■ **Assignment**
Output each entry verbatim.

■ **Data excerpts**
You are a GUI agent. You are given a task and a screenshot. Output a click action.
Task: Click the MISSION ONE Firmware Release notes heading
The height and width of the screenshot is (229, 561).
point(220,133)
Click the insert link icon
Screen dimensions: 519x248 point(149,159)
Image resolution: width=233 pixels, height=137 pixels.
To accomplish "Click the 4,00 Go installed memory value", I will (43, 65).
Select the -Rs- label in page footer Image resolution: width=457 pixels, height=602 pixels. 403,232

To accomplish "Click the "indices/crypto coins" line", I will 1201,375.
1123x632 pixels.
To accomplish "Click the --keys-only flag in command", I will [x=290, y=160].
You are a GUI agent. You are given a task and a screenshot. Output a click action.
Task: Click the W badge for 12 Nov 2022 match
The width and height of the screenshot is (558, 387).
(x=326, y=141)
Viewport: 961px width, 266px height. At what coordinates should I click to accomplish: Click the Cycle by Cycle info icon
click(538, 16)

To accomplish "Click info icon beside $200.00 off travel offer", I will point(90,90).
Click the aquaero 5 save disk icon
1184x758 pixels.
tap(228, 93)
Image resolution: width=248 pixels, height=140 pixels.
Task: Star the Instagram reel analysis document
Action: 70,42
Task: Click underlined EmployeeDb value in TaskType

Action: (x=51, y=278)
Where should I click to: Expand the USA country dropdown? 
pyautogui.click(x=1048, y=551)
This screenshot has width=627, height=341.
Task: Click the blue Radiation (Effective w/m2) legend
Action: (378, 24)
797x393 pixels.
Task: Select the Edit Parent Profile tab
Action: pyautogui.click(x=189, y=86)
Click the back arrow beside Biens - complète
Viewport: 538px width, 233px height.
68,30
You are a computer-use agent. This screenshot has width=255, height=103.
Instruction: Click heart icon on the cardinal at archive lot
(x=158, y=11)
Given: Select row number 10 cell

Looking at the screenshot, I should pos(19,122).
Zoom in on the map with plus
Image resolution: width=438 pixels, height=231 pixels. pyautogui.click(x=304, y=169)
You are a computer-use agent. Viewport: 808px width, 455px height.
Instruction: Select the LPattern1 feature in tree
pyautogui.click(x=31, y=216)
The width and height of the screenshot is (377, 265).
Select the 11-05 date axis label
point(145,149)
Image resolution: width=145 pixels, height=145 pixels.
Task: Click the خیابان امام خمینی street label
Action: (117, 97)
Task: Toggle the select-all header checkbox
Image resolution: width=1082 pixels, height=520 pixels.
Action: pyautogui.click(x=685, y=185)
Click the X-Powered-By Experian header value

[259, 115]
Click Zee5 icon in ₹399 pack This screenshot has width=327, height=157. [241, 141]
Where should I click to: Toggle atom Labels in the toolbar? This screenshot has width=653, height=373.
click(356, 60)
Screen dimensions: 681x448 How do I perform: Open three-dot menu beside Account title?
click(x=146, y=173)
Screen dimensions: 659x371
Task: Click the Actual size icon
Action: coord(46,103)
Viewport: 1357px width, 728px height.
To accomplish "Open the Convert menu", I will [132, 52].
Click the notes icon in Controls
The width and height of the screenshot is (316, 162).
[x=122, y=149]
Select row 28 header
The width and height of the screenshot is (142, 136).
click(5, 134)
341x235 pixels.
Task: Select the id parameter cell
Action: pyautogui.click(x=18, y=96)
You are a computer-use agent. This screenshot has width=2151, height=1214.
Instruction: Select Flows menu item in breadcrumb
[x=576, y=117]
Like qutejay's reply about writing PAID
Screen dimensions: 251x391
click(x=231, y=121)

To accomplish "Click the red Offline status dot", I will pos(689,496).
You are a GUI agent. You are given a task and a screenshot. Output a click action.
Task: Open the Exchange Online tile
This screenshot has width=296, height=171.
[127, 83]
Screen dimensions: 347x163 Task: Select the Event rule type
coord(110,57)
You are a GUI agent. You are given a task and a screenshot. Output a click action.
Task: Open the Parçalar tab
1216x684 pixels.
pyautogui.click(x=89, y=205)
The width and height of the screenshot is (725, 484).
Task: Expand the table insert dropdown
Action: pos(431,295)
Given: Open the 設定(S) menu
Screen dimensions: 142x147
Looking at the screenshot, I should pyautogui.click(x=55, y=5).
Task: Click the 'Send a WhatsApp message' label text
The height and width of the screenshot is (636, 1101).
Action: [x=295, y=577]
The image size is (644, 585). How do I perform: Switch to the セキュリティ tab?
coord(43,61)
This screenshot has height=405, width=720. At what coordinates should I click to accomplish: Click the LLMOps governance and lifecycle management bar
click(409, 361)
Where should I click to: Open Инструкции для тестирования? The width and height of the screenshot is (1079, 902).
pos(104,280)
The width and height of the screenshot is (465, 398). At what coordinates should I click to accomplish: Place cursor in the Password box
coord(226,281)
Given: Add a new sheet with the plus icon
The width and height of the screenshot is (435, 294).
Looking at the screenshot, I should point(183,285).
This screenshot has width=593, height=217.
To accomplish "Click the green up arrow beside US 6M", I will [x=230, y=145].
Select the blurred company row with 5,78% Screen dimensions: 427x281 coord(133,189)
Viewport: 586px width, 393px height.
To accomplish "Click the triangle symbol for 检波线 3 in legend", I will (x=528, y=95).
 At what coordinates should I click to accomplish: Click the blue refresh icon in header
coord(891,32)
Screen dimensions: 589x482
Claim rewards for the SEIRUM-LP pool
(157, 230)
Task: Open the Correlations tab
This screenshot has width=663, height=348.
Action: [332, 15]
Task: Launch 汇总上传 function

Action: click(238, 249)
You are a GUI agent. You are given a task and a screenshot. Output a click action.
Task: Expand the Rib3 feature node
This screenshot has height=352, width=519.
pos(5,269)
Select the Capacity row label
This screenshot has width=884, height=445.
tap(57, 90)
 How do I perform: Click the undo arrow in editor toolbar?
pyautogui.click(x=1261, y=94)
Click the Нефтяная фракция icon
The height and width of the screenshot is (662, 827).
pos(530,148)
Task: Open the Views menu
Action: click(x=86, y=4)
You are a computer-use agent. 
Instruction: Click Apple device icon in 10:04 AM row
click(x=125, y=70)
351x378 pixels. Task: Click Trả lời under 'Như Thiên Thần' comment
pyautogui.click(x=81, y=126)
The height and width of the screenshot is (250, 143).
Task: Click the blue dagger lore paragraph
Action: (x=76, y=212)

■ **Result for this task**
You are a GUI agent. You are given a task and a screenshot. Output a click action.
Task: Click the MISSION ONE Firmware Release notes heading
The height and width of the screenshot is (229, 561).
point(220,133)
Click the insert link icon
Screen dimensions: 519x248 point(149,159)
Image resolution: width=233 pixels, height=137 pixels.
To accomplish "Click the 4,00 Go installed memory value", I will (43, 65).
Select the -Rs- label in page footer Image resolution: width=457 pixels, height=602 pixels. 403,232

To accomplish "Click the "indices/crypto coins" line", I will 1201,375.
1123x632 pixels.
To accomplish "Click the --keys-only flag in command", I will [x=290, y=160].
You are a GUI agent. You are given a task and a screenshot. Output a click action.
Task: Click the W badge for 12 Nov 2022 match
The width and height of the screenshot is (558, 387).
(x=326, y=141)
Viewport: 961px width, 266px height. At what coordinates should I click to accomplish: Click the Cycle by Cycle info icon
click(538, 16)

To accomplish "Click info icon beside $200.00 off travel offer", I will point(90,90).
Click the aquaero 5 save disk icon
1184x758 pixels.
tap(228, 93)
Image resolution: width=248 pixels, height=140 pixels.
Task: Star the Instagram reel analysis document
Action: 70,42
Task: Click underlined EmployeeDb value in TaskType

Action: (x=51, y=278)
Where should I click to: Expand the USA country dropdown? 
pyautogui.click(x=1048, y=551)
This screenshot has width=627, height=341.
Task: Click the blue Radiation (Effective w/m2) legend
Action: (378, 24)
797x393 pixels.
Task: Select the Edit Parent Profile tab
Action: pyautogui.click(x=189, y=86)
Click the back arrow beside Biens - complète
Viewport: 538px width, 233px height.
68,30
You are a computer-use agent. This screenshot has width=255, height=103.
Instruction: Click heart icon on the cardinal at archive lot
(x=158, y=11)
Given: Select row number 10 cell

Looking at the screenshot, I should pos(19,122).
Zoom in on the map with plus
Image resolution: width=438 pixels, height=231 pixels. pyautogui.click(x=304, y=169)
You are a computer-use agent. Viewport: 808px width, 455px height.
Instruction: Select the LPattern1 feature in tree
pyautogui.click(x=31, y=216)
The width and height of the screenshot is (377, 265).
Select the 11-05 date axis label
point(145,149)
Image resolution: width=145 pixels, height=145 pixels.
Task: Click the خیابان امام خمینی street label
Action: (117, 97)
Task: Toggle the select-all header checkbox
Image resolution: width=1082 pixels, height=520 pixels.
Action: pyautogui.click(x=685, y=185)
Click the X-Powered-By Experian header value

[259, 115]
Click Zee5 icon in ₹399 pack This screenshot has width=327, height=157. [241, 141]
Where should I click to: Toggle atom Labels in the toolbar? This screenshot has width=653, height=373.
click(356, 60)
Screen dimensions: 681x448 How do I perform: Open three-dot menu beside Account title?
click(x=146, y=173)
Screen dimensions: 659x371
Task: Click the Actual size icon
Action: coord(46,103)
Viewport: 1357px width, 728px height.
To accomplish "Open the Convert menu", I will [132, 52].
Click the notes icon in Controls
The width and height of the screenshot is (316, 162).
[x=122, y=149]
Select row 28 header
The width and height of the screenshot is (142, 136).
click(5, 134)
341x235 pixels.
Task: Select the id parameter cell
Action: pyautogui.click(x=18, y=96)
You are a computer-use agent. This screenshot has width=2151, height=1214.
Instruction: Select Flows menu item in breadcrumb
[x=576, y=117]
Like qutejay's reply about writing PAID
Screen dimensions: 251x391
click(x=231, y=121)

To accomplish "Click the red Offline status dot", I will pos(689,496).
You are a GUI agent. You are given a task and a screenshot. Output a click action.
Task: Open the Exchange Online tile
This screenshot has width=296, height=171.
[127, 83]
Screen dimensions: 347x163 Task: Select the Event rule type
coord(110,57)
You are a GUI agent. You are given a task and a screenshot. Output a click action.
Task: Open the Parçalar tab
1216x684 pixels.
pyautogui.click(x=89, y=205)
The width and height of the screenshot is (725, 484).
Task: Expand the table insert dropdown
Action: pos(431,295)
Given: Open the 設定(S) menu
Screen dimensions: 142x147
Looking at the screenshot, I should pyautogui.click(x=55, y=5).
Task: Click the 'Send a WhatsApp message' label text
The height and width of the screenshot is (636, 1101).
Action: [x=295, y=577]
The image size is (644, 585). How do I perform: Switch to the セキュリティ tab?
coord(43,61)
This screenshot has height=405, width=720. At what coordinates should I click to accomplish: Click the LLMOps governance and lifecycle management bar
click(409, 361)
Where should I click to: Open Инструкции для тестирования? The width and height of the screenshot is (1079, 902).
pos(104,280)
The width and height of the screenshot is (465, 398). At what coordinates should I click to accomplish: Place cursor in the Password box
coord(226,281)
Given: Add a new sheet with the plus icon
The width and height of the screenshot is (435, 294).
Looking at the screenshot, I should point(183,285).
This screenshot has width=593, height=217.
To accomplish "Click the green up arrow beside US 6M", I will [x=230, y=145].
Select the blurred company row with 5,78% Screen dimensions: 427x281 coord(133,189)
Viewport: 586px width, 393px height.
To accomplish "Click the triangle symbol for 检波线 3 in legend", I will (x=528, y=95).
 At what coordinates should I click to accomplish: Click the blue refresh icon in header
coord(891,32)
Screen dimensions: 589x482
Claim rewards for the SEIRUM-LP pool
(157, 230)
Task: Open the Correlations tab
This screenshot has width=663, height=348.
Action: [332, 15]
Task: Launch 汇总上传 function

Action: click(238, 249)
You are a GUI agent. You are given a task and a screenshot. Output a click action.
Task: Expand the Rib3 feature node
This screenshot has height=352, width=519.
pos(5,269)
Select the Capacity row label
This screenshot has width=884, height=445.
tap(57, 90)
 How do I perform: Click the undo arrow in editor toolbar?
pyautogui.click(x=1261, y=94)
Click the Нефтяная фракция icon
The height and width of the screenshot is (662, 827).
pos(530,148)
Task: Open the Views menu
Action: click(x=86, y=4)
You are a computer-use agent. 
Instruction: Click Apple device icon in 10:04 AM row
click(x=125, y=70)
351x378 pixels. Task: Click Trả lời under 'Như Thiên Thần' comment
pyautogui.click(x=81, y=126)
The height and width of the screenshot is (250, 143).
Task: Click the blue dagger lore paragraph
Action: (x=76, y=212)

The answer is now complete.